It was a simple but clear document. The house next door to Quentin’s, known as number eighteen, was to pass into the sole ownership of Mrs Matilda Austen Quentin for the sum of two hundred pounds, including the freehold for which there would be no additional charge, the price of the house being deemed to be one hundred and sixty pounds and the freehold forty pounds. It was unencumbered land and property, the paper said, and went off into a great many other lawyerlike sentences that Tilly made no effort to read. She just raised her head and looked first at Duff and then at Mr Lansdown.

‘Are you sure this is fair?’ she asked.

‘You think it too much?’ Mr Lansdown looked perturbed. ‘I can if you wish go to the vendor and ask her – but – um – it may take time to find her and she may not be willing to drop her price.’

‘No,’ Tilly cried. ‘I did not mean – I was thinking –’ And then stopped.

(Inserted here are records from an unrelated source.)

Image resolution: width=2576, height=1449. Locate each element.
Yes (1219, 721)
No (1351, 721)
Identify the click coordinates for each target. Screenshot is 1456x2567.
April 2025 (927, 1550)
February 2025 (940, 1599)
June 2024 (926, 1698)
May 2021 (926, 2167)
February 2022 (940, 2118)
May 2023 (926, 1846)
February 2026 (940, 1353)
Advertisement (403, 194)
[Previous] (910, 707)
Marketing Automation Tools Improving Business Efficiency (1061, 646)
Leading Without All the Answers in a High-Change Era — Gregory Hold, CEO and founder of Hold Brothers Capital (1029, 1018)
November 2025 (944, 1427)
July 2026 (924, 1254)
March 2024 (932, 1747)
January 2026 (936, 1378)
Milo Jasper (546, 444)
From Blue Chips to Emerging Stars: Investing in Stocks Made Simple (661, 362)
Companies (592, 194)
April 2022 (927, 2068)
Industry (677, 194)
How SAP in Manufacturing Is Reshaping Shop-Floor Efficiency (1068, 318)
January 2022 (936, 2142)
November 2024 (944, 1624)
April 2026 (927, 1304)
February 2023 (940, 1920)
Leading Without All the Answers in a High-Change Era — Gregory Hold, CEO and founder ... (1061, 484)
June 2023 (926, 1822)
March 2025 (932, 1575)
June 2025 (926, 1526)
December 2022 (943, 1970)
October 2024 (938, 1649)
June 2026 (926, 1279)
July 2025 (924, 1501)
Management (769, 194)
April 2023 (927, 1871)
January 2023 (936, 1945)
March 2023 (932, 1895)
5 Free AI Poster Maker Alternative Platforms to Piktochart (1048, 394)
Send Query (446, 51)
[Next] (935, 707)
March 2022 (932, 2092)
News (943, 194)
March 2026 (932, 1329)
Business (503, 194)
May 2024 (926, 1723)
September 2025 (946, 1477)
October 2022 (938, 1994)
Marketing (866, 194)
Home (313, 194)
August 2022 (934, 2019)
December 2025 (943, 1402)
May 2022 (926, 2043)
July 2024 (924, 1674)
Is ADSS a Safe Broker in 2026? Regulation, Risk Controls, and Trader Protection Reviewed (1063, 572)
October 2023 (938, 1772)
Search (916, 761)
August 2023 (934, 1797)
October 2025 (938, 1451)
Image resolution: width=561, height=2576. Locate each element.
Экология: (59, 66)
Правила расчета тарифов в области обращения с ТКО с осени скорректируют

Why was she worrying about whether the sum offered to Dorcas was a fair one? Had Dorcas ever shown any concern for fairness in her dealings with Tilly? She bit her lip and looked up at Duff. He was staring at Lansdown with his face quite incandescent with delight.

‘Then my offer is accepted –’ Duff said.

‘Less forty pounds. Yes, Mr Quentin,’ the lawyer said. ‘It is accepted. If you will arrange with me to have the papers signed and
the money paid into the bank within three working days, then all will be arranged to everyone’s satisfaction, I hope –’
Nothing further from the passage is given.